=== Tasks ===
(a) In the article about Miller Kerr, what other name is given for Complex Regional Pain Syndrome?
(b) Continue the article about Rangerette captain Miller Kerr from the point where it stops.
--- Text segment Enclosed Below ---
Miller Kerr is a Kilgore Rangerette Captain
Ursuline grad takes uncomfortable path to lead best-known drill team
As 2022-2023 captain of the Kilgore Rangerettes, Miller Kerr takes the field, never letting her audience see the painful journey behind her dance steps.
Since grade school, she has dealt with Complex Regional Pain Syndrome, an abnormal nerve condition caused by an overreaction to pain signals that the nervous system cannot shut off.
“CRPS is known to affect your quality of life in a negative way,” Kerr said.
The first hints of the condition came in the fifth grade after getting hit accidentally in the thigh while playing basketball with friends at recess.
The pain from what her family first assumed was a bruise worsened into a stabbing sensation that traveled throughout Kerr’s whole leg.
After many failed diagnoses, hours of therapy, different hospitals, and a failed procedure, the Kerrs found the Cleveland Clinic. There, a three-week intensive treatment extended to six weeks as Kerr was diagnosed with CRPS, also known as Reflex Neurovascular Dystrophy.
--- End of Enclosed Text segment ---
--- Data under study Enclosed Below ---
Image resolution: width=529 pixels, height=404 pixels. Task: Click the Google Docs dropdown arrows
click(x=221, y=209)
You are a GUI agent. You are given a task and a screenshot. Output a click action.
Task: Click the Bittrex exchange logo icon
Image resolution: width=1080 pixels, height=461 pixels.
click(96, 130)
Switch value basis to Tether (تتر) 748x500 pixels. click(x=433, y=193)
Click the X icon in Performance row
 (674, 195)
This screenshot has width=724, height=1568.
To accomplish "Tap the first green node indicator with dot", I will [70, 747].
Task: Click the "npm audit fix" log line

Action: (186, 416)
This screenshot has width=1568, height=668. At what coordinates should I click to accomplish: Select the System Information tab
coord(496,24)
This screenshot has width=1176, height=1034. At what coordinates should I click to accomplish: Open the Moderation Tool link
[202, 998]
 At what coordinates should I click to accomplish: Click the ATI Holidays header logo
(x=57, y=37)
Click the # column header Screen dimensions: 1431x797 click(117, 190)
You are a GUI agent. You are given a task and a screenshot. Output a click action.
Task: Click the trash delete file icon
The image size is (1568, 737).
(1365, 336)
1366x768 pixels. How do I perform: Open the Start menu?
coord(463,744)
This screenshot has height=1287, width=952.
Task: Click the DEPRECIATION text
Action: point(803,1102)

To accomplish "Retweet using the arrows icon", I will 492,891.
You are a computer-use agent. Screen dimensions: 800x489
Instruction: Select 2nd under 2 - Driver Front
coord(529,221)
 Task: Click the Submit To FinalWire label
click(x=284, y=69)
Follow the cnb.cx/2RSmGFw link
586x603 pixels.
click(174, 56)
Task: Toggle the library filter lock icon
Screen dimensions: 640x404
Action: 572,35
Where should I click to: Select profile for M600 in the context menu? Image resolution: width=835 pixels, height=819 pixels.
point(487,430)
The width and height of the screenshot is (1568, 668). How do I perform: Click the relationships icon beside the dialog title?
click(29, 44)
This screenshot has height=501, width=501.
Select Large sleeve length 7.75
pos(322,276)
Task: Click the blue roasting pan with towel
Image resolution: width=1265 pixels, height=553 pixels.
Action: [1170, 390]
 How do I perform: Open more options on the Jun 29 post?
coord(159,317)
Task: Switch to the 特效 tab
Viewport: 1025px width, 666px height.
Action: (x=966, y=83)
--- End of Enclosed Data under study ---
=== Answers for this exercise ===
(a) Reflex Neurovascular Dystrophy.

(b)
“Slowly, I lost the ability to use my right leg,” Kerr said. “Suddenly, I was walking slower, could not participate in physical activities, and struggled getting around my house. By that point, I could no longer keep up with my fellow classmates, friends, and family.”
One of Kerr’s doctors told her mother that along with physical therapy, she needed a form of exercise to work her leg and regain her strength after not using it for so long.
Mom figured her daughter would go back into golfing, like before the accident, but to her surprise, Kerr wanted to enroll in a dance class.
Kerr began with one for students aspiring to make a high school drill team eventually and found her passion.
“Dance became so much more than a way to keep my body moving,” Kerr said. “Dance served as both physical and mental therapy for me.”
In her years at Ursuline Academy, Kerr was ecstatic to make the Jesuit Rangerettes drill team.
As a Jesuit Rangerette, she attended a Kilgore College football game and, for the first time, saw the famed Kilgore Rangerettes perform.
She had a new goal.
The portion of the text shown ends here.